MODEM LIBERO

Con la delibera dell’AGCOM molte cose sono destinate a cambiare in meglio per gli utenti finali.

Ma quali sono i punti principali di rottura con il passato?
Guardiamoli assieme:

  • Gli utenti finali hanno il diritto di utilizzare apparecchiature terminali di accesso ad Internet di loro scelta
  • Gli operatori devono trattare allo stesso modo chi usa router dell’operatore stesso o chi usa router scelti dall’utente finale
  • Nei siti dei vari produttori di router saranno presenti guide per la configurazione del dispositivo a seconda del provider
  • I fornitori del servizio dovranno mettere a disposizione tutti i parametri per la configurazione dei dispositivi scelti dagli utenti finali, compresi quelli per il VoIP
  • I provider possono continuare a offrire i loro router ma il costo dev’essere ben chiaro e separato da quello di altri servizi extra
  • Ogni offerta dei provider che non includa gratuitamente un router deve avere anche una versione della stessa offerta senza router
  • Qualsiasi costo extra (assistenza, installazione, etc) dovrà essere ben evidenziato in ogni offerta e in ogni bolletta
  • I router forniti dai provider (e quindi acquistati dagli utenti finali) dovranno avere la possibilità di essere “sbloccati” una volta terminato l’abbonamento, così da renderli utilizzabili anche con altri provider

In alcuni casi AGCOM potrebbe accettare delle restrizioni nella scelta del device da utilizzare, ma il motivo di tale scelta dovrà essere chiaramente spiegato.

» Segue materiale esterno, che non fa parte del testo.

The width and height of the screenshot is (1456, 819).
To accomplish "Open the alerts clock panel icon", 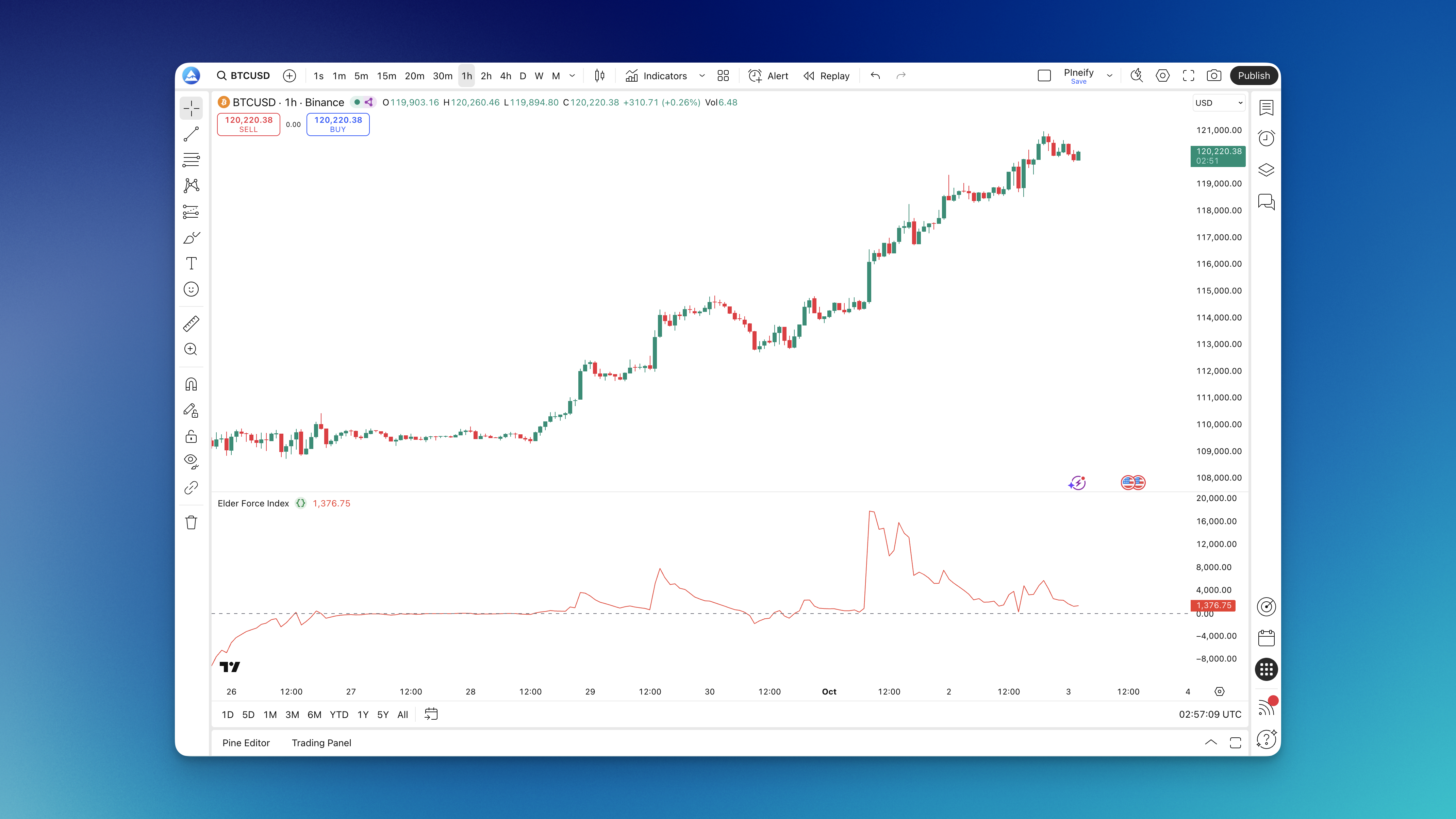I will (x=1266, y=138).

Quali saranno invece le tempistiche che dovranno rispettare i fornitori di servizi?
4 mesi per i contratti già sottoscritti, 3 mesi per le correzioni alle nuove offerte.
E la cosa più importante è che entro 120 giorni gli operatori dovranno dare ai clienti che attualmente pagano per i loro router la possibilità di conservarlo gratuitamente o di rispedirlo solo al costo della rispedizione.